What this task involves: Check each line below for "Close" and give the count of those that have it, nothing else.

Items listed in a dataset
[Start of Attachment]

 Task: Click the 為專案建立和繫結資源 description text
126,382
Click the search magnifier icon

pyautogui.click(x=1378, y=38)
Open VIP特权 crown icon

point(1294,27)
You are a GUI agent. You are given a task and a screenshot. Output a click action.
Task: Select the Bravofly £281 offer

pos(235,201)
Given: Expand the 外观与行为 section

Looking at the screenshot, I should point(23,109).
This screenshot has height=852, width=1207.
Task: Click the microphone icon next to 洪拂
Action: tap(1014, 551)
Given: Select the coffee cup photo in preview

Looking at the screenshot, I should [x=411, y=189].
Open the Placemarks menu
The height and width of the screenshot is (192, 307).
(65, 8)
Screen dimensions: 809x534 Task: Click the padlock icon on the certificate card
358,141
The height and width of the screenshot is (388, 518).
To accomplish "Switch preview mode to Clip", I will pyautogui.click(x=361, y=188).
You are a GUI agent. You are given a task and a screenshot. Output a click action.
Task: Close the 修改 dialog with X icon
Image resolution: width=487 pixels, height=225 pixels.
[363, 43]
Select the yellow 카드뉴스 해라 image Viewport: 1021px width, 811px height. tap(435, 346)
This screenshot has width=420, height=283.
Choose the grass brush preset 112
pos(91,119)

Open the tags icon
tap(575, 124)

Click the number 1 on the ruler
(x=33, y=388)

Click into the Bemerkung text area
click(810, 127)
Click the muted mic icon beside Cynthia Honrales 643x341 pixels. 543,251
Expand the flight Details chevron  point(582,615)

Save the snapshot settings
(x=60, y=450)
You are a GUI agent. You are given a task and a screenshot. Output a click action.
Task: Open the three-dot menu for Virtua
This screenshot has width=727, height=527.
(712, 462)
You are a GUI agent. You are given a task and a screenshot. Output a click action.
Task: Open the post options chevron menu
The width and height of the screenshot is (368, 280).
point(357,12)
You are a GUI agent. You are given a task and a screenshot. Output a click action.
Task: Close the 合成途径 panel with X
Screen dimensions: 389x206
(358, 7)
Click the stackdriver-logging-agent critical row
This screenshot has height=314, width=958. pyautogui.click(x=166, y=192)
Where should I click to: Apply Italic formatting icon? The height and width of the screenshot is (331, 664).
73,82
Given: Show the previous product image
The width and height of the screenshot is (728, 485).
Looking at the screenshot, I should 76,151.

[End of Attachment]

Written solution: 2